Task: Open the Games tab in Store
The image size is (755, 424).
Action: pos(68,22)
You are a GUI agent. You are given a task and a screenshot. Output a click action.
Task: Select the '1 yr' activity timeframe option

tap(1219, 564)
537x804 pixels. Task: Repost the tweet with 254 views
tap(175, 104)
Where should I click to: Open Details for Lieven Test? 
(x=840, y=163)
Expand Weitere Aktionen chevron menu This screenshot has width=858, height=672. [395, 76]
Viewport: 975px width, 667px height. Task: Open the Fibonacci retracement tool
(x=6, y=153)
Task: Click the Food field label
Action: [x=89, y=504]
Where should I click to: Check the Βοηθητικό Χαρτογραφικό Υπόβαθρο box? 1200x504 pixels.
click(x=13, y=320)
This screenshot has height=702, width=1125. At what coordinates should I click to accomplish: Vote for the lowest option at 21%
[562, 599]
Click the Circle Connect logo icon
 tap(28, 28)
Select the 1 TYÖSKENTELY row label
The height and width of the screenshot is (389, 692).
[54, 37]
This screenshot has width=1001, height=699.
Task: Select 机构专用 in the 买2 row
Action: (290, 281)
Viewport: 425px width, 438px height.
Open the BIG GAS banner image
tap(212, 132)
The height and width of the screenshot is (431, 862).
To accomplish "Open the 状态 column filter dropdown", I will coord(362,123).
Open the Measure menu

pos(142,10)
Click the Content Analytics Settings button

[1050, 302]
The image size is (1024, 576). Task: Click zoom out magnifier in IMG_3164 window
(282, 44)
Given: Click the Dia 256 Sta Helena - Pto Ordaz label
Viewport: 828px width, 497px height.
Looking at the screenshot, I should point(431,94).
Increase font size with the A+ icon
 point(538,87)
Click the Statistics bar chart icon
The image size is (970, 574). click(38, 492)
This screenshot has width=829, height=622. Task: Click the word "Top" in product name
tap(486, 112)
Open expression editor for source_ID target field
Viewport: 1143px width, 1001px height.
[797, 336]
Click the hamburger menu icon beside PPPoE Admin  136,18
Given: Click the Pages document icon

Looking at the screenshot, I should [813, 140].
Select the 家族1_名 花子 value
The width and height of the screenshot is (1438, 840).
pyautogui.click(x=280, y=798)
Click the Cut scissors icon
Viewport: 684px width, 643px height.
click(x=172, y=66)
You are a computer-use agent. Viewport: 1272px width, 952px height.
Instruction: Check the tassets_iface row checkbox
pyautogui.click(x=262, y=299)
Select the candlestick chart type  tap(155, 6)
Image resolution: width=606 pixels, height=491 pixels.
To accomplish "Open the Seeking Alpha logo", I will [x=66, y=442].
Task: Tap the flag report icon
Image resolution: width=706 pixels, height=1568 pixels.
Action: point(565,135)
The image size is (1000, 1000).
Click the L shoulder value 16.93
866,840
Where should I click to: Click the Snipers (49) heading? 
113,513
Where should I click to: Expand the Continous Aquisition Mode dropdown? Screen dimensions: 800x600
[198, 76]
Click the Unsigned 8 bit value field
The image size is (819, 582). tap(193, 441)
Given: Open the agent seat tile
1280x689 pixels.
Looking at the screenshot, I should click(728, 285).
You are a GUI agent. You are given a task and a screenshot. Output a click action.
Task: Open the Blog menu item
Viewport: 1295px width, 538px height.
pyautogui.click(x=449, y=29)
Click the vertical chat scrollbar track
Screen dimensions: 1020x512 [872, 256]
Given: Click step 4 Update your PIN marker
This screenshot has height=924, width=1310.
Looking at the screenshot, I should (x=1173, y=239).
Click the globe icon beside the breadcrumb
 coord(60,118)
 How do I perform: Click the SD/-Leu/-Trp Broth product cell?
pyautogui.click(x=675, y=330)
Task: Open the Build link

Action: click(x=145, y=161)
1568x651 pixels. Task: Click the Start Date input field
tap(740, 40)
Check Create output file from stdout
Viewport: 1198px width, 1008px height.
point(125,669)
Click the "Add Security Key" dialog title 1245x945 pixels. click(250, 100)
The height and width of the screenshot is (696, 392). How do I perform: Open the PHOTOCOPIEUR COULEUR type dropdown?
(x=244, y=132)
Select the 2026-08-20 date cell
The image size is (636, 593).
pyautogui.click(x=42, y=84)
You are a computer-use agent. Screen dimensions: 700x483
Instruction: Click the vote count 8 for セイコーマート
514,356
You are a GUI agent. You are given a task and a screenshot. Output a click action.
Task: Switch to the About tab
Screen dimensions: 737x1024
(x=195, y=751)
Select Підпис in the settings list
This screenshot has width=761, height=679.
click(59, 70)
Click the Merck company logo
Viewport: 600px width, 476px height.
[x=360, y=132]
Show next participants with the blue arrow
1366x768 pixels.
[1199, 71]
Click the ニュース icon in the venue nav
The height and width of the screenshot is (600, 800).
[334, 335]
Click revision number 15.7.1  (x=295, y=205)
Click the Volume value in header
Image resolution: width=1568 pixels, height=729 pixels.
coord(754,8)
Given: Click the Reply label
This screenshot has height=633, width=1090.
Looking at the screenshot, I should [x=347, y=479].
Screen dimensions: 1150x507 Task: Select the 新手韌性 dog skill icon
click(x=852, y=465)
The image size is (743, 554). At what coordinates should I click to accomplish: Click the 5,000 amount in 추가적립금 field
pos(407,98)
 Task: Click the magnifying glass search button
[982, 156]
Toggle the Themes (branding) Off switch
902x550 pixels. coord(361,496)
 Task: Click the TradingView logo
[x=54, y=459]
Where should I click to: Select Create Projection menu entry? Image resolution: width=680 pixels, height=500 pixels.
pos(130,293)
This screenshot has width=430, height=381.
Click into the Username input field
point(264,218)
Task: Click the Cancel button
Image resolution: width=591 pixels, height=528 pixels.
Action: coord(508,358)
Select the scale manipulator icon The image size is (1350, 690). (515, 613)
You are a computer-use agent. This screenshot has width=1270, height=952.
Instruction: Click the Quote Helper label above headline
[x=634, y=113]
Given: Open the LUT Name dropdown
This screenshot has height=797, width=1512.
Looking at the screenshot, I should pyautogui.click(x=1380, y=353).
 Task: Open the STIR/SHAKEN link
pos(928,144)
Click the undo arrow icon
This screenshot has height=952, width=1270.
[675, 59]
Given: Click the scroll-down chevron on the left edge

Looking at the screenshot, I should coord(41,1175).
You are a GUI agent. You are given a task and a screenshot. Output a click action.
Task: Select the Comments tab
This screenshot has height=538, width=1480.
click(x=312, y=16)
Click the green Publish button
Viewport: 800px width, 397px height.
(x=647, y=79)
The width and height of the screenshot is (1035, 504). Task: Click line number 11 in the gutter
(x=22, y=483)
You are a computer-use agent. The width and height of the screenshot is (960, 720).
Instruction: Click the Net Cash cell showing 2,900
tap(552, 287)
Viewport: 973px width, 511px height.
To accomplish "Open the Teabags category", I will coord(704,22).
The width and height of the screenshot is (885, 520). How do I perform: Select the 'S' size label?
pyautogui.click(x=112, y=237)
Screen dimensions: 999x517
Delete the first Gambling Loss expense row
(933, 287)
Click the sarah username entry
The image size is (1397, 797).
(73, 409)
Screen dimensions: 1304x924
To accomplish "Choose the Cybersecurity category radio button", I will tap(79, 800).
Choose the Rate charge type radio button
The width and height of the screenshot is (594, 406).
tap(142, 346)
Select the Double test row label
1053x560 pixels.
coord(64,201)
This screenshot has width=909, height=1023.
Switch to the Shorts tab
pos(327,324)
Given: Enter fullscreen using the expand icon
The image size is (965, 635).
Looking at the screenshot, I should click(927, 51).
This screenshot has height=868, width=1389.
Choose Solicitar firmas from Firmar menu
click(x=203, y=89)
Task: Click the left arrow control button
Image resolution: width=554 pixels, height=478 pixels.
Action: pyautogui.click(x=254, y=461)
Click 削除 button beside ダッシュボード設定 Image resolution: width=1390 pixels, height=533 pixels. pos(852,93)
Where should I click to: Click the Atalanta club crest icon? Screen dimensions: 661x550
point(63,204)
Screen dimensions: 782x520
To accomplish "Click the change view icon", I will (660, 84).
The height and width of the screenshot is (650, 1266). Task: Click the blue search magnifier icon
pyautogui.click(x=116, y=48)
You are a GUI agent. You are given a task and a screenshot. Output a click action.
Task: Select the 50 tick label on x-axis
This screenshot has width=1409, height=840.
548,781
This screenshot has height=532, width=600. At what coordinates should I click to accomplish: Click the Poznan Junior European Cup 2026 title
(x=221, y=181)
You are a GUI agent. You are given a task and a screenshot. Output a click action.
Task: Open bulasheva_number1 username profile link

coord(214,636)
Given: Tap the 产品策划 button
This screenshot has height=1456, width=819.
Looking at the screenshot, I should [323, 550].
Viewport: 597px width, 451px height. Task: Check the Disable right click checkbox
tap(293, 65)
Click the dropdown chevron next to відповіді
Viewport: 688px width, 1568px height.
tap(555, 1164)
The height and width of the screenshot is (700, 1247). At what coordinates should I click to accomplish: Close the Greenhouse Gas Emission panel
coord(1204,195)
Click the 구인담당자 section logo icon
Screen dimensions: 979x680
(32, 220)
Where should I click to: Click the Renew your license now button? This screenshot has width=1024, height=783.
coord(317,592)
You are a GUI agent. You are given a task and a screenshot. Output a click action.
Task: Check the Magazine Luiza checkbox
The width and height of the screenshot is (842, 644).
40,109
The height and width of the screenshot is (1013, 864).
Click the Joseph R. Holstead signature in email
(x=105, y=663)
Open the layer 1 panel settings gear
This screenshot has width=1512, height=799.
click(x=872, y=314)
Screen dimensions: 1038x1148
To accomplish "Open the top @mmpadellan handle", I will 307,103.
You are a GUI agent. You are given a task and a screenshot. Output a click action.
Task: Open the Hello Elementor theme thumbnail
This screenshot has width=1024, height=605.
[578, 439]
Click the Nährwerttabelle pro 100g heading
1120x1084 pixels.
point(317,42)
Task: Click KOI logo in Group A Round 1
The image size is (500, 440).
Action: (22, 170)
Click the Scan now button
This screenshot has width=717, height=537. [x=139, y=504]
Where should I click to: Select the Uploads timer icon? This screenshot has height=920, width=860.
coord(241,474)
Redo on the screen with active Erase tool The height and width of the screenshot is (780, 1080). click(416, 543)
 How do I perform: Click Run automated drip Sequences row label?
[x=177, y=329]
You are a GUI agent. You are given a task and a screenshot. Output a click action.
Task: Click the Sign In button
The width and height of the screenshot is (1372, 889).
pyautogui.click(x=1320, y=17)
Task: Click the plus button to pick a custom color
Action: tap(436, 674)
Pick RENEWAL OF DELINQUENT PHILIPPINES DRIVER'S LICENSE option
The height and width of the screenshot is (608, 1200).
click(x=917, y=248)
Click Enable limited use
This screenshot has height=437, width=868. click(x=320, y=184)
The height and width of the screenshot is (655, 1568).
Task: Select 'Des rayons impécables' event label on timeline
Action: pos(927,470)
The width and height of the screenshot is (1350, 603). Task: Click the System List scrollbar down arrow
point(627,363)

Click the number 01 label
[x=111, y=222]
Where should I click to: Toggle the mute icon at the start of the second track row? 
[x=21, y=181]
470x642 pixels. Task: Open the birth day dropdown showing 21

GOAL OF THE EXERCISE: From the records above, print exactly the lines that run from the line with "Increase font size with the A+ icon" to the line with "Image resolution: width=606", inclusive.

RESPONSE AREA:
Increase font size with the A+ icon
 point(538,87)
Click the Statistics bar chart icon
The image size is (970, 574). click(38, 492)
This screenshot has width=829, height=622. Task: Click the word "Top" in product name
tap(486, 112)
Open expression editor for source_ID target field
Viewport: 1143px width, 1001px height.
[797, 336]
Click the hamburger menu icon beside PPPoE Admin  136,18
Given: Click the Pages document icon

Looking at the screenshot, I should [813, 140].
Select the 家族1_名 花子 value
The width and height of the screenshot is (1438, 840).
pyautogui.click(x=280, y=798)
Click the Cut scissors icon
Viewport: 684px width, 643px height.
click(x=172, y=66)
You are a computer-use agent. Viewport: 1272px width, 952px height.
Instruction: Check the tassets_iface row checkbox
pyautogui.click(x=262, y=299)
Select the candlestick chart type  tap(155, 6)
Image resolution: width=606 pixels, height=491 pixels.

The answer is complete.